Carolyne Tranquille attended the International School of Geneva before coming to the UK in 2001 to do an Equine Science degree at Warwickshire College. During her degree, she spent a year as a research student at the Animal Health Trust where she was involved in investigation of the association between types of equestrian sport and anatomical site of injury. After completing her degree, she took up a position as a research assistant at the Animal Health Trust, where she is integrally involved in the ongoing research programme. She has skills in image analysis, MRI image acquisition and interpretation, radiography, histology, histomorphometry and statistical analysis, among other things. Previous work has concentrated on the MRI appearance and the effect of exercise on the osteochondral unit of the distal tarsal joints and MR features associated with third metacarpal bone lateral condylar fractures in racehorses. Recent research, working with a team at the Swedish University of Agricultural Science in Uppsala, has focused on evaluating the effects of arena surfaces and training intensity on the orthopaedic health of riding horses. Carolyne has been riding since the age of 5 and owns a 13.2hh pony who is too scary for a child to ride!
Line Greve qualified in 2011 from Copenhagen University in Denmark.
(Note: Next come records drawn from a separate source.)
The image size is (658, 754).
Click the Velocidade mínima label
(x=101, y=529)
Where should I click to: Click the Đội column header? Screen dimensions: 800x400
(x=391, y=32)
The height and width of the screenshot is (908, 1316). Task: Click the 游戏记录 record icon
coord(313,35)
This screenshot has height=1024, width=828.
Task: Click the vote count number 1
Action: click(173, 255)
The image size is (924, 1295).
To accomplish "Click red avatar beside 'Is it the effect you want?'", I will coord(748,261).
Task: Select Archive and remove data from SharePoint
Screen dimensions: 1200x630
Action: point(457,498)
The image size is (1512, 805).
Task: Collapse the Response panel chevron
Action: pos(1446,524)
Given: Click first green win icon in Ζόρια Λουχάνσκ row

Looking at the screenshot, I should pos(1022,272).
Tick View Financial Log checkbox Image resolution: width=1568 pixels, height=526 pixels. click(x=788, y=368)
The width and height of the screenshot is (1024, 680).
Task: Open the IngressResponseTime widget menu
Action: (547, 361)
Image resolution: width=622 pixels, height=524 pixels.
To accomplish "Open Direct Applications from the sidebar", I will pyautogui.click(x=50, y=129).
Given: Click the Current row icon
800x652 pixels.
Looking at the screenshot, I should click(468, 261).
She completed an equine internship at the Animal Health Trust from 2011-2012.
Line has completed research projects at the Animal Health Trust and Cornell University and Copenhagen University. In 2009 she was awarded a scholarship from Copenhagen University to work in Professor Lisa Fortier’s Laboratory, Cornell University, where she acquired knowledge about stem cell biology, with a particular focus on epigenetic factors. The results of her research project were published in Stem Cell and Development. In 2010 she was awarded the Cornell Leadership and Research scholarship that provided her with further research experience.
Line has a special interest in equine orthopedics, and through her background as a dressage rider competing at National Championship level in Denmark, a particular interest in performance problems in sports horses. As a result of the research project she has carried out in the last year during her internship at the AHT, she wishes to explore further what modifications in gait induce saddle slip and how horses, in the face of lameness, adapt their gait and back movement. This is an unexplored field, despite the large number of lame horses and horses having back pain and saddle fitting problems. It therefore has major welfare implications for horses worldwide. This is a really practical project, which will combine clinical observation and scientific study.